- **Teks Analisis**:
* * *

Bisnis.com, JAKARTA - Emiten maskapai PT Garuda Indonesia (Persero) Tbk. mengungkapkan kinerja pendapatannya sepanjang 2020 akan mengalami penurunan yang dalam. Namun, upaya efisiensi yang telah ditempuh diharapkan bisa membuat kinerja perseroan terjaga di tahun ini.
Direktur Utama Garuda Indonesia Irfan Setiaputra mengungkapkan masih menghadapi penurunan pendapatan yang cukup dalam jika dibandingkan dengan 2019. Dia bercerita perkembangan jumlah penumpang mulai bertumbuh 38 persen dari Oktober ke November 2020 dan sudah mengangkut di atas 1 juta penumpang. Desember pun terjadi peningkatan berkaitan dengan libur Natal dan Tahun Baru.
"Kami lagi finalisasi angkanya. Pada 2020 tahun yang sangat berat buat Garuda dari segi finansial nanti kami laporkan. Kami akan mengalami penurunan [pendapatan] yang dalam," ujarnya, Selasa (19/1/2021).

* * *

- **Bagian Data**:
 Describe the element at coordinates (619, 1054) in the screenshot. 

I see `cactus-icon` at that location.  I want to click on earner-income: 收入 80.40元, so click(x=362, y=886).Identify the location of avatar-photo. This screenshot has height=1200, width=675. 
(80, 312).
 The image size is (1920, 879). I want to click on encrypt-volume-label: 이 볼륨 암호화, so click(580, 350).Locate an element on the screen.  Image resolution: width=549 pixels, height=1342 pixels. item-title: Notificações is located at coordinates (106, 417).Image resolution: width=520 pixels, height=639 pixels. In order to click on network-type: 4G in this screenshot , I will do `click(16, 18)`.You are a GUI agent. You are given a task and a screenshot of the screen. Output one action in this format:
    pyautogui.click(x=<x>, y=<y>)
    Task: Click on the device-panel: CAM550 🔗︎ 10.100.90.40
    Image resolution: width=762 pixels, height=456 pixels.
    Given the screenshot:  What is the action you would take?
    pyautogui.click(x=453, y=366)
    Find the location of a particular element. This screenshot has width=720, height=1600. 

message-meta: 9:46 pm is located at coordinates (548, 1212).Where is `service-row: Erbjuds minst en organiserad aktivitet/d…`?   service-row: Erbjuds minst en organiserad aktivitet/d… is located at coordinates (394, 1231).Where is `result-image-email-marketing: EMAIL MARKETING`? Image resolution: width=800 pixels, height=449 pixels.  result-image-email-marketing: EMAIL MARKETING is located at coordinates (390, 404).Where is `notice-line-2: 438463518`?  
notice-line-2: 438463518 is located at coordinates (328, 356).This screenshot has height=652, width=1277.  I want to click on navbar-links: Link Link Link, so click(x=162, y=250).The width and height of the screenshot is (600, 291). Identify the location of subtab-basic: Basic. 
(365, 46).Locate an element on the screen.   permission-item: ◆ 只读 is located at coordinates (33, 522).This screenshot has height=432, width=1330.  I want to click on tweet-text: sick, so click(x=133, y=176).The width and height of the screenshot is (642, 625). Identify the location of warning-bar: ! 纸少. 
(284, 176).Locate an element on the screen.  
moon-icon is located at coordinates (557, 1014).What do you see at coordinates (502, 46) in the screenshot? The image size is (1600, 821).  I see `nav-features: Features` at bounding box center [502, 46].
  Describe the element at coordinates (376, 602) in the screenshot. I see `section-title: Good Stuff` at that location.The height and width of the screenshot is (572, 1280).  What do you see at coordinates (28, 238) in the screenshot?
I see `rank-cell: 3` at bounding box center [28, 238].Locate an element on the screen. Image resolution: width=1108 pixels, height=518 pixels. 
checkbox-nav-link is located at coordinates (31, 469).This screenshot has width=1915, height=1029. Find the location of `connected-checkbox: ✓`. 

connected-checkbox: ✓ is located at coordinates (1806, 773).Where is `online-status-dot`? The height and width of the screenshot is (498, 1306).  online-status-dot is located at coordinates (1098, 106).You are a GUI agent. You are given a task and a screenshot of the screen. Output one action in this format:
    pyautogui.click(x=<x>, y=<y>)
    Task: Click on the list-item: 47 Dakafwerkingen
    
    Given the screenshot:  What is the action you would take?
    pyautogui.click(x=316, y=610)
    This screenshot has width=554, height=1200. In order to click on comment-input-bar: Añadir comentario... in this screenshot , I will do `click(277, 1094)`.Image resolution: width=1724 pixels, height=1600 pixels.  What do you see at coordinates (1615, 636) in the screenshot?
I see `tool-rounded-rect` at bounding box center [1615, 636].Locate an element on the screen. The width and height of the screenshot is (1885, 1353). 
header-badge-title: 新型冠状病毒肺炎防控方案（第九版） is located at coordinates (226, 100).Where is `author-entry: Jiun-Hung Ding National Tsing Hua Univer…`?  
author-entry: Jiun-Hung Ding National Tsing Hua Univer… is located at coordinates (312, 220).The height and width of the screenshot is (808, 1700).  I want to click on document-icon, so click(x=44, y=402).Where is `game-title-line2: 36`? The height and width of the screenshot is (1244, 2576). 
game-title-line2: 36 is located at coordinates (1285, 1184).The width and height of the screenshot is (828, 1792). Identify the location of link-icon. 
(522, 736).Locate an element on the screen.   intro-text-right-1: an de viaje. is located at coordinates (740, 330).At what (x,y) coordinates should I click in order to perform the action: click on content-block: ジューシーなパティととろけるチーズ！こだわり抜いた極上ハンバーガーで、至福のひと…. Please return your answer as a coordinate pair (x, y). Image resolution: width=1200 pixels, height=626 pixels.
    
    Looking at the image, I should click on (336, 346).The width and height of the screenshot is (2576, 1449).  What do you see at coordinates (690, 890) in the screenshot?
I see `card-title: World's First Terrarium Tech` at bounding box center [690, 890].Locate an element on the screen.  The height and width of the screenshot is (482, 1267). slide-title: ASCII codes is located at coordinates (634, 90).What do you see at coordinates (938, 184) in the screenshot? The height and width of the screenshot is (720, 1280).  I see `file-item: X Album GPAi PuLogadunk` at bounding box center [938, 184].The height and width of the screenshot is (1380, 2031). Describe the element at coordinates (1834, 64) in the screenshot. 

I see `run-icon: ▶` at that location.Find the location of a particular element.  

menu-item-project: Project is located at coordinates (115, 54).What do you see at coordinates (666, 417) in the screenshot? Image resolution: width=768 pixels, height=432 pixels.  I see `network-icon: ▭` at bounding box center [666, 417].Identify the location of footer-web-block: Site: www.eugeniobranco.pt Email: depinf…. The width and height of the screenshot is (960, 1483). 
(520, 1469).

* * *

- **Bagian Tugas**:
a: Terjemahkan kalimat "Desember pun terjadi peningkatan berkaitan dengan libur Natal dan Tahun Baru." dari teks tentang kinerja Garuda Indonesia ke dalam bahasa Inggris.
b: Salin dengan tepat seluruh isi teks tentang kinerja Garuda Indonesia mulai dari "Bisnis.com, JAKARTA - Emiten" sampai dengan "di tahun ini.".

- **Bagian Jawaban**:
a: In December, there was also an increase related to the Christmas and New Year holidays.

b:
Bisnis.com, JAKARTA - Emiten maskapai PT Garuda Indonesia (Persero) Tbk. mengungkapkan kinerja pendapatannya sepanjang 2020 akan mengalami penurunan yang dalam. Namun, upaya efisiensi yang telah ditempuh diharapkan bisa membuat kinerja perseroan terjaga di tahun ini.